Is there an ideal biological age? In other words, how long are we “supposed” to live for?

Answer

Chris put this question to Andrew Holding from Cambridge University.

Chris - Andrew, an interesting question here from John who asks, ‘How long are we “supposed” to live for?’

Andrew - Well, thank you for that really cheery question. This is actually really interesting though. You can take the very simple idea that your only job as a living creature is to have babies, and then they go on and have more babies. If you take that approach, thirty is probably reaching a ripe old age because by that time you’ve had several babies. The mortality rate for having children is quite high, certainly for women over men, and your job is done.

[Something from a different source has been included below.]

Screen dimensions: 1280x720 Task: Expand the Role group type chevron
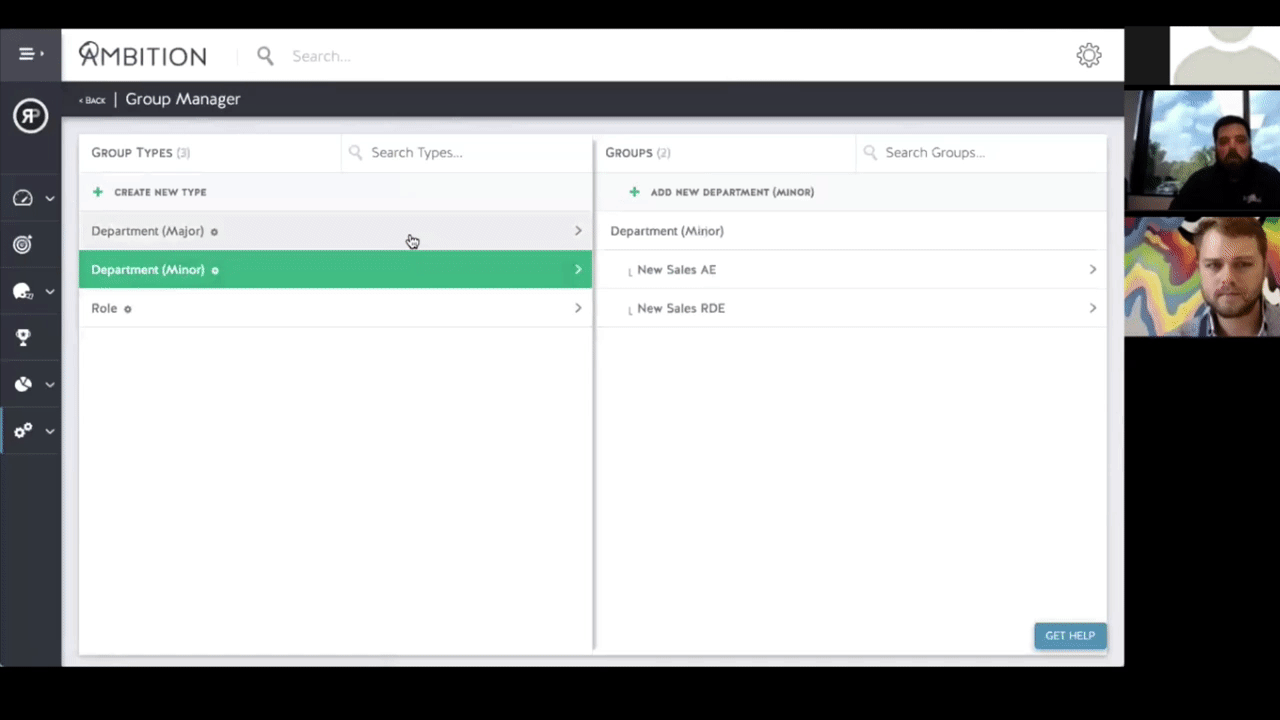pos(578,308)
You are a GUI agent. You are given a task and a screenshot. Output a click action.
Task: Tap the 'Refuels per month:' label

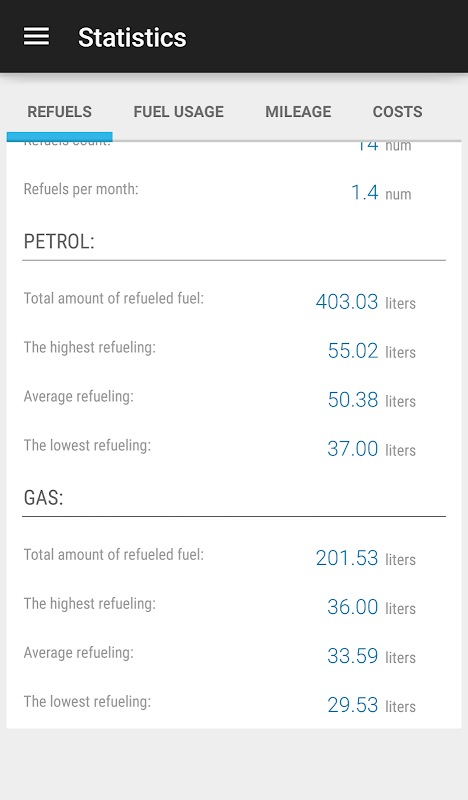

That isn’t actually what seems to have happened in humans. At some point, we suddenly realised it was actually quite useful to keep old people around to look after the kids when the fit people went off hunting. So we’ve ended up where you find a point somewhere around Neanderthal to Homo Sapiens where the life expectancy starts going up. And, of course, we don’t know if the life expectancy goes up because of social change or a physiological change but we do know it suddenly became very advantageous to keep the old people around to look after your children.

Chris - Jess?

Jess - Is there something about the number of heartbeats that you have as a mammal? Humming birds with crazy numbers of heartbeats a minute have something like a much shorter life.

Andrew - The only thing I’d be careful about is humming birds aren’t obviously a mammal. But, if you look at mammals, like a hamster versus an elephant, you’re absolutely right and we are massively off that. It’s like a line between length of life versus heartbeat rate and humans are off it. They’re completely away from the line…

Chris - I think the point that Jess is eluding to is if you have a higher metabolic rate because you are small, because a hamster or a mouse has to burn a lot of energy to stay warm because it’s losing huge amounts of heat through this enormous body air relative to a tiny core. Whereas, we’re a bit bigger so we don’t have that constraint but yet, if you look at how long we live, it’s out of step with how long we should live and so people are, you're saying, suggesting there must be some sociological reason to keep people in the population? Could it not just be though that the world we grew up in was just so awful when we evolved as a species that we had to breed ourselves to be genetically superfit in order to compete with that environment, and it just means that that gives us this added longevity?

Andrew - Where it gets complicated is the fact that you can’t pass genes on after you have children. But in a way you because if your elder generation is helping, by proxy your offspring are going to survive even though they’re a generation delayed. That’s where it gets interesting because most animals don’t do that, you don’t see a multigeneration survival. And it also means that offspring of a different line survive and that’s when we get these really odd social effects, really hench benefiting a species which you wouldn’t other wise expect to see.

Chris - And we don’t see this, or do we see this in other animals? If we look at whales because they are very long-lived and elephants as well. Is there a similar sort of grandmother effect there?

Andrew - We don’t see this deviation from the heartbeats in anything other than humans as far as I’m aware.

Chris - Even though there are these long-lived animals that live in a big group?

Andrew - No. There’s no evidence for it.